Background & Motivation¶
Background: Directly learning the dynamical parameters (pendulum length, damping, gravitational acceleration, motor coefficients, etc.) of physical systems from real-world videos is a crucial step in constructing "digital twins" for autonomous platforms like drones and rovers. This is essentially an inverse modeling problem—inferring latent physical parameters from observable trajectories. Recent mainstream approaches focus on "video-only" methods (Vid2Param, RISP, Delfys, PAIG, etc.) because passive cameras are inexpensive and ubiquitous compared to intrusive sensors.
Limitations of Prior Work: Purely video-based methods suffer from several critical flaws. ① Forced inputs are invisible: A rover video might show wheel orientation but not the power commands, making kinematic inversion ill-posed; ② Implicit dynamics are unmeasurable: Terms like frictional resistance or terrain-dependent drag cannot be directly measured by any modality but substantively shape system behavior; ③ Dependency on known invariants: Many methods assume known initial conditions, coordinate origins, and fixed reference frames, whereas in real videos, camera poses, scene geometry, and absolute origins are unknown; ④ Limited parameter recovery: Most can only recover a single or a few parameters.
Key Challenge: Video provides "opportunistic" but incomplete observations—key state variables are often occluded or simply not present in the pixels.
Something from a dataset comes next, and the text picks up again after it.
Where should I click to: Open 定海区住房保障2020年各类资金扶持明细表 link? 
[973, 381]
A single modality can neither complete the forced inputs nor identify implicit terms, while hard-coding priors (initial values/coordinates) fails in real-world scenarios.
Goal: Develop a unified framework to simultaneously address these four limitations—jointly inferring explicit parameters, implicit dynamical components, and calibration invariants.
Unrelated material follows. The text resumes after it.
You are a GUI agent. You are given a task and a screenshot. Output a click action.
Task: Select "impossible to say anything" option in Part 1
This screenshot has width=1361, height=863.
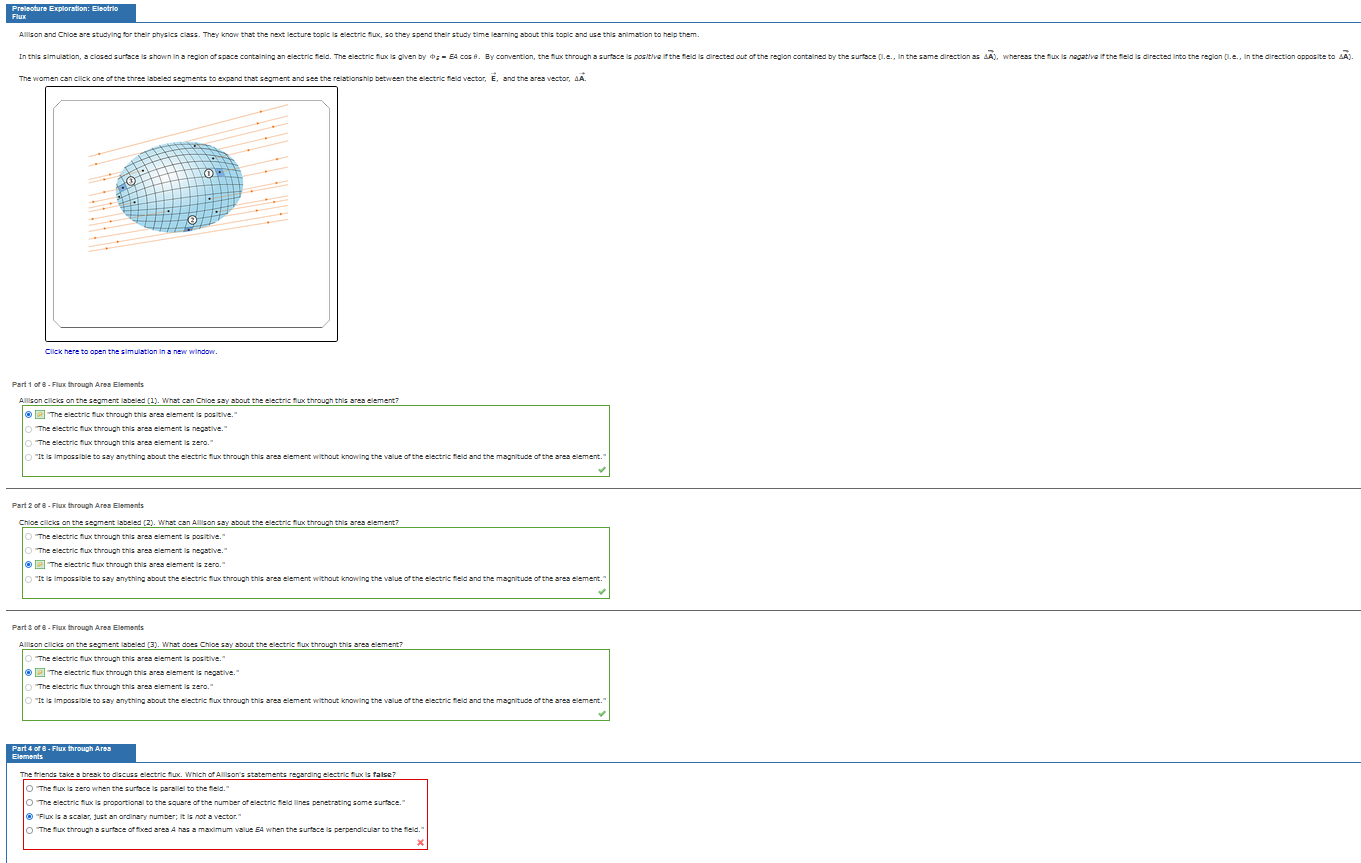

Key Insight: The authors observe that different modalities are complementary—audio can encode forced inputs invisible to video (the acoustic characteristics of wheel rotation are strongly correlated with motor speed) and charts/sensor images can supplement time series. Furthermore, continuous-time LTC networks possess input-dependent time constants, making them naturally suited for modeling continuous dynamics with forcing across heterogeneous modalities.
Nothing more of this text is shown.